| Source records |

----------------

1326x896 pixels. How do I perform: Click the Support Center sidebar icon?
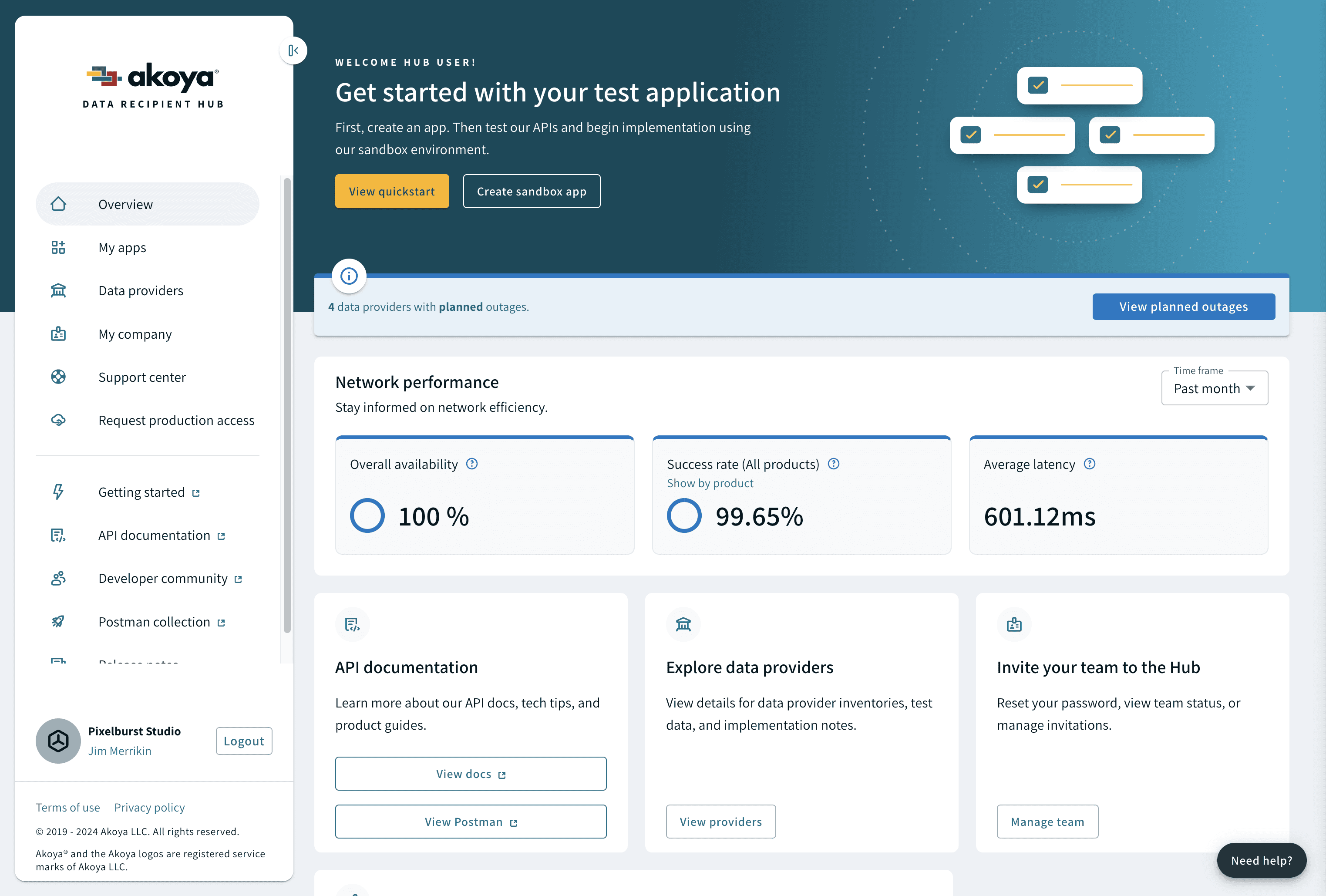coord(59,377)
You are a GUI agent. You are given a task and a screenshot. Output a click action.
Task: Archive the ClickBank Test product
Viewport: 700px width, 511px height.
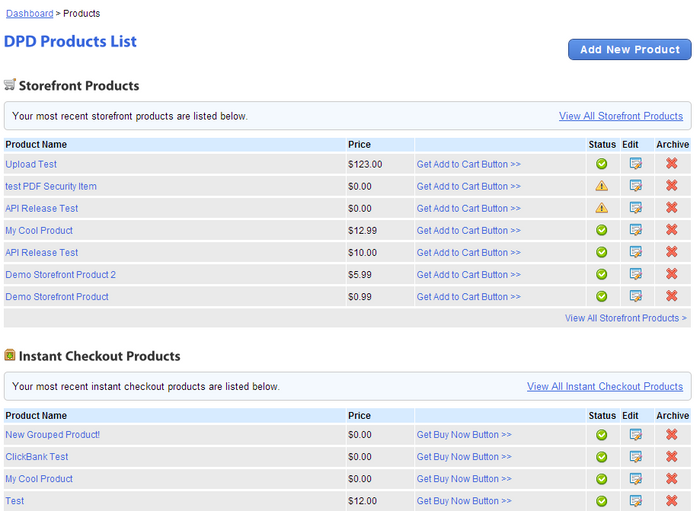click(x=671, y=457)
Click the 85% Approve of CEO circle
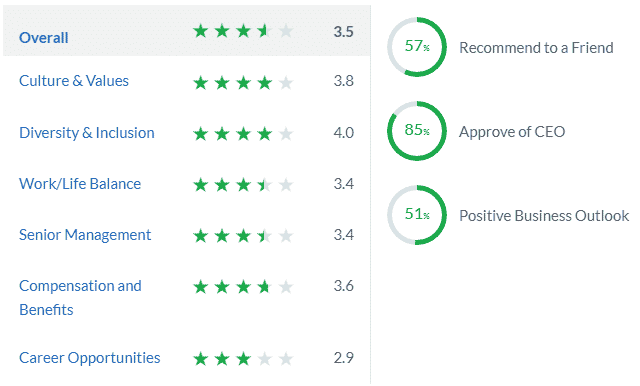The image size is (640, 386). pos(417,131)
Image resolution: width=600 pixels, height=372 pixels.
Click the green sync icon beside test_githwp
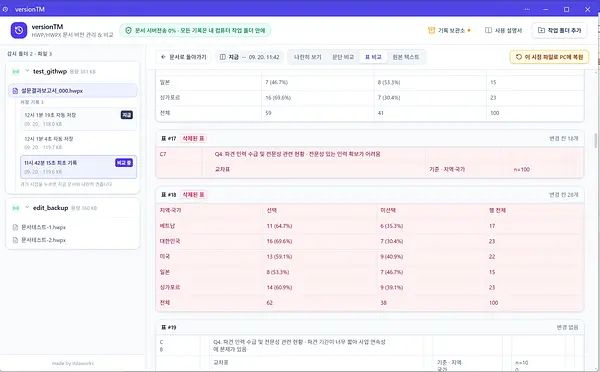tap(16, 72)

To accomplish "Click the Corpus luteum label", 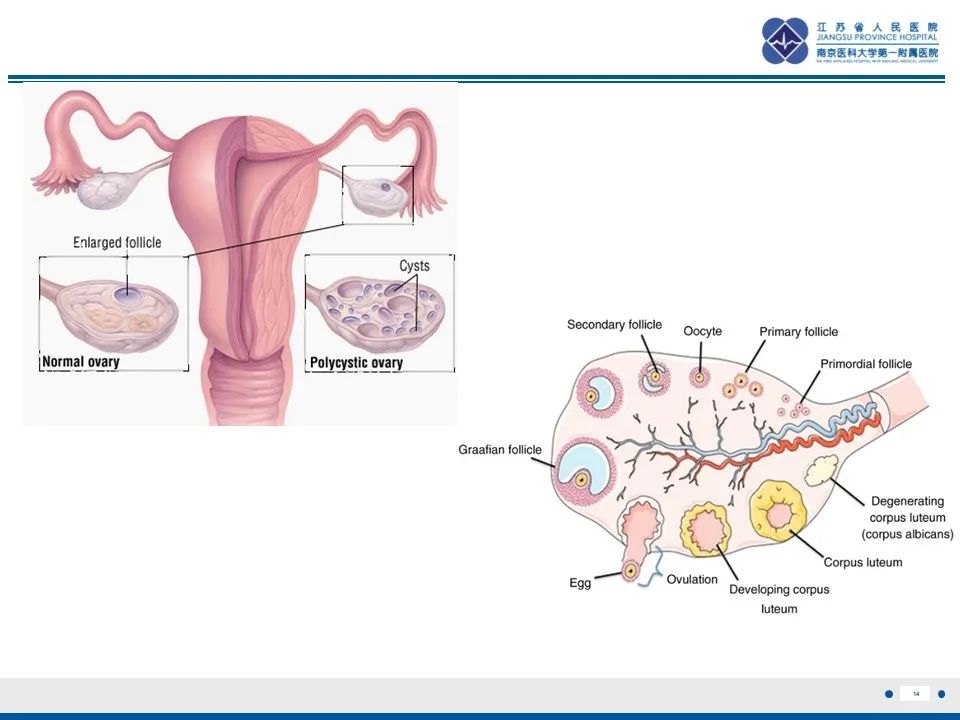I will 863,562.
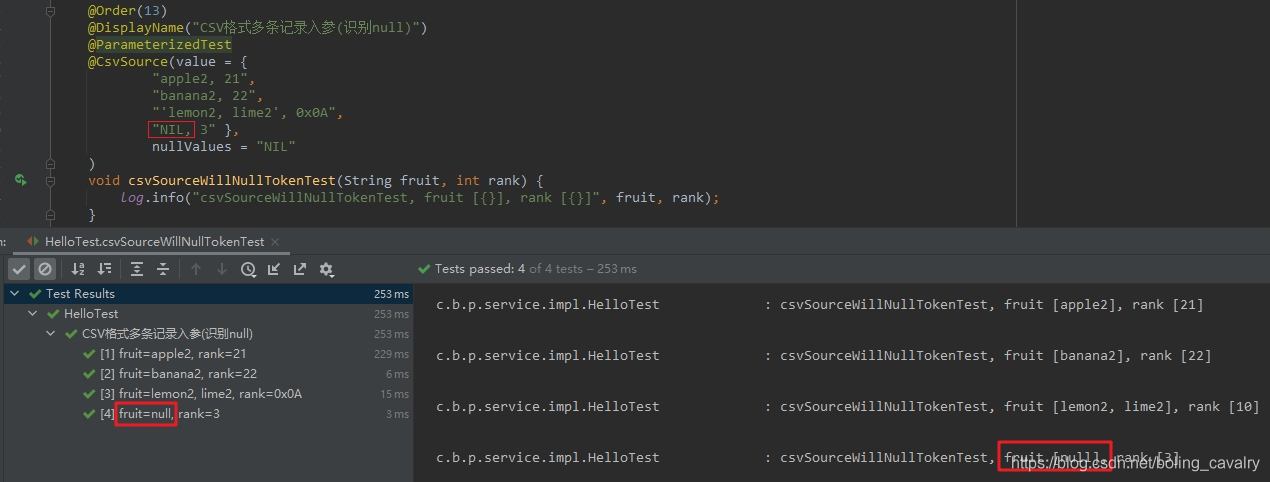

----------------

| About this exercise |
Output, exactly as written, only the lines from the beginning of the listing through the line containing "Image resolution: width=600", both included, and no pictures.

| Answer section |
1326x896 pixels. How do I perform: Click the Support Center sidebar icon?
coord(59,377)
You are a GUI agent. You are given a task and a screenshot. Output a click action.
Task: Archive the ClickBank Test product
Viewport: 700px width, 511px height.
click(x=671, y=457)
Click the 85% Approve of CEO circle
The image size is (640, 386). pos(417,131)
Image resolution: width=600 pixels, height=372 pixels.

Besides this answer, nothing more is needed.